Craig Wright, the self-proclaimed Satoshi Nakamoto and Bitcoin SV proponent, has won a legal battle claiming copyright infringement by Bitcoin.org for hosting the Bitcoin whitepaper. In the wake of that decision, Bitcoin.org must now remove the whitepaper and pay $48,600 to cover Wright’s legal costs.

Wright won by default after the site’s pseudonymous owner, “Cøbra,” chose not to mount any form of defense.

The court ruled that Bitcoin.org must delete the whitepaper and display a notice referring to the judgment and cover Wright’s legal costs. Cøbra responded to the court’s ruling on Twitter:

I don't think you could get a better advertisement of *why* Bitcoin is necessary than what happened today.

Rules enforced through cryptography are far more superior than rules based on whoever can spend hundreds of thousands of dollars in court.

— Cøbra (@CobraBitcoin) June 28, 2021

Wright’s legal representation, Onter LLP, celebrated this victory as:

“an important development in Dr. Wright’s quest to obtain judicial vindication of his copyright in his White Paper.”

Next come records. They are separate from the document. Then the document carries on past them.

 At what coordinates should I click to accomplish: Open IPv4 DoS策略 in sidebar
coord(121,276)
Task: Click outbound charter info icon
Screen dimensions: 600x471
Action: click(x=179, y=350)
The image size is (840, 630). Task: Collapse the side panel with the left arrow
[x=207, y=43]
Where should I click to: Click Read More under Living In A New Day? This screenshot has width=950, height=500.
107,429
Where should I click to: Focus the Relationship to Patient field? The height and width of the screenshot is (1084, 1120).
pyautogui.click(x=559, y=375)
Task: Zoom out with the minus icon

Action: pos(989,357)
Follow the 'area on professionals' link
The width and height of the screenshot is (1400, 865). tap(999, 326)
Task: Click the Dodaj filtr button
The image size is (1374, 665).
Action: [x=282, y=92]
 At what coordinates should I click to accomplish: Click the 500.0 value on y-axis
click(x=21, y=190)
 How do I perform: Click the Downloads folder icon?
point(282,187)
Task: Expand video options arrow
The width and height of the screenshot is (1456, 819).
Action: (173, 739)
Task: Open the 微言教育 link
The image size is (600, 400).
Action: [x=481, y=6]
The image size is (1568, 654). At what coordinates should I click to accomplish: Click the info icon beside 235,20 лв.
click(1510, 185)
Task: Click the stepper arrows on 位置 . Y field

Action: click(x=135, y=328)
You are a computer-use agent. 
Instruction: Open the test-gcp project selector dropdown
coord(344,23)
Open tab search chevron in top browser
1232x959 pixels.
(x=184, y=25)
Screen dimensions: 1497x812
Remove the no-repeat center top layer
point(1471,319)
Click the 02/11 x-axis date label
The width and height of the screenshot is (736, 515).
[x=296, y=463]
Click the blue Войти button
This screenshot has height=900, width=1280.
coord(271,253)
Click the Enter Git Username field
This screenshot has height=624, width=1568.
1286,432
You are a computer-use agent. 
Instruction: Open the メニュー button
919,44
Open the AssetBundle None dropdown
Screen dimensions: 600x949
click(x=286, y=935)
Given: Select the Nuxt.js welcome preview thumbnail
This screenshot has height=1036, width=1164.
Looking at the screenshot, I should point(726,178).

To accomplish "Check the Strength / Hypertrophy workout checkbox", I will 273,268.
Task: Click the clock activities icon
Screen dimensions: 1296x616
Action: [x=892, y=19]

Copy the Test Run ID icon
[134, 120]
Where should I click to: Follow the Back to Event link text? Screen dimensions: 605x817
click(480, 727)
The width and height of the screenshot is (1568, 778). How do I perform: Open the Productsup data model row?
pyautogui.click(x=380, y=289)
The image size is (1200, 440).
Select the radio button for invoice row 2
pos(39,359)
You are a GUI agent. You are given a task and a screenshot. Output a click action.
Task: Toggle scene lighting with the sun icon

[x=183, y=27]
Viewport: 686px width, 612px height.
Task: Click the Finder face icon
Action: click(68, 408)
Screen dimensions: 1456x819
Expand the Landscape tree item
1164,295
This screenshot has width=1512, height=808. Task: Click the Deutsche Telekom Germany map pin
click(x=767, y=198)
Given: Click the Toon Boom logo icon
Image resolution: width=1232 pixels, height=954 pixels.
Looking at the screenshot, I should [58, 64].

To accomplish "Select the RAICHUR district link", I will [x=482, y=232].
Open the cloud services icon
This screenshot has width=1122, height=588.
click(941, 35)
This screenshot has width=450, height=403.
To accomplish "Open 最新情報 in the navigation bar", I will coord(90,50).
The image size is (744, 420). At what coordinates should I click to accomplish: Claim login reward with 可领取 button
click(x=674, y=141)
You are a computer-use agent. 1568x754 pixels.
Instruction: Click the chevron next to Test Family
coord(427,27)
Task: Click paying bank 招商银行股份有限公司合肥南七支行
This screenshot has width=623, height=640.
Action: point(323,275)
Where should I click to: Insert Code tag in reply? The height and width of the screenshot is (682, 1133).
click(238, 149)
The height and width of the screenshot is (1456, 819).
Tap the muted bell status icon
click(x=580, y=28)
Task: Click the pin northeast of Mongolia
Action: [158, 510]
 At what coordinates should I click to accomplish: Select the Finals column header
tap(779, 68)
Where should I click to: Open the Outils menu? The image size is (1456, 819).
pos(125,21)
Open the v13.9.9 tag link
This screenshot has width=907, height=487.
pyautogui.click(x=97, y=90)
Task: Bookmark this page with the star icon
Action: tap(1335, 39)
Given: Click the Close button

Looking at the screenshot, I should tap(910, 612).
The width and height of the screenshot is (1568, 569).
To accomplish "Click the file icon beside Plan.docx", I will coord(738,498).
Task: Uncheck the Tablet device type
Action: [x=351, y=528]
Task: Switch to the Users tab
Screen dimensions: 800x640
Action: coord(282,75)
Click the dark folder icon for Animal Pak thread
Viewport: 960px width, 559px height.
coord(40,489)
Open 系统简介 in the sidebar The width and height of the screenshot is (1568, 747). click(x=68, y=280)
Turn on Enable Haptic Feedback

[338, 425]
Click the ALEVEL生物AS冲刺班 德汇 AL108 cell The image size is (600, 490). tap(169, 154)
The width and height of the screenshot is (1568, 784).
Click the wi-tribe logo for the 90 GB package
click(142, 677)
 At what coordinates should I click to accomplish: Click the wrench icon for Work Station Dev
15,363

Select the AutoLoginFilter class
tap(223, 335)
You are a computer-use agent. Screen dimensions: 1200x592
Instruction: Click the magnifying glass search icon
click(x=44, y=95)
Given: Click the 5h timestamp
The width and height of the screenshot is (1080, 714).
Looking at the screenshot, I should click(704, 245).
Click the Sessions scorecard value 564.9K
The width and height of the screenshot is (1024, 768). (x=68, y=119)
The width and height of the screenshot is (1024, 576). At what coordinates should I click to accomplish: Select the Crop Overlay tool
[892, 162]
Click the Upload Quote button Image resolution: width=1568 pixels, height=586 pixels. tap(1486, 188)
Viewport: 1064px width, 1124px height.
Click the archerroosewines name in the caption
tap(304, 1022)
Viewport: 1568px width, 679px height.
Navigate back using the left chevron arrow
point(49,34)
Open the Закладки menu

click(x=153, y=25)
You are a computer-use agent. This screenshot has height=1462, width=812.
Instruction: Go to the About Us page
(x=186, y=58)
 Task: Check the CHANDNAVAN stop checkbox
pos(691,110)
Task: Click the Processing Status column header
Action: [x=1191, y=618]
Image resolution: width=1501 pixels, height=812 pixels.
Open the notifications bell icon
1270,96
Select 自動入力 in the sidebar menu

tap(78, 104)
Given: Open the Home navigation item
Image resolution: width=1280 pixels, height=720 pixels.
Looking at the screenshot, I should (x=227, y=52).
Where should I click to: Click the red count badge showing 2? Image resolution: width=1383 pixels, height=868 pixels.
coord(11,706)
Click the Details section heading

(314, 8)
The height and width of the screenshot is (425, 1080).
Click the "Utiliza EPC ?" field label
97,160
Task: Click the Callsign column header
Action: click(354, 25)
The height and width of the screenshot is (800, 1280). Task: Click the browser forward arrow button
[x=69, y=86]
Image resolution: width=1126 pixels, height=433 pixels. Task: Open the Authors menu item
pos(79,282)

Simon Cohen, an Onter senior associate, wrote:

“Dr. Wright does not wish to restrict access to his White Paper. However, he does not agree that it should be used by supporters and developers of alternative assets, such as Bitcoin Core, to promote or otherwise misrepresent those assets as being Bitcoin given that they do not support or align with the vision for Bitcoin as he set out in his White Paper.”

In January 2021, Wright issued several letters to bitcoin.org, bitcoin.com, and bitcoincore.org, demanding that they pull down copies of the Bitcoin whitepaper from their sites and insisted that they were infringing his intellectual property.

Wright acquired permission in April to serve Cøbra outside of U.K. jurisdiction by email, with the Bitcoin.org operator having 22 days to respond from April 26.

In May, Cøbra tweeted that they had missed the deadline. While responding to rumors that they may have missed the deadline to maintain anonymity, Cøbra said:

“No. I didn’t show up because defending against nonsense is a waste of time.”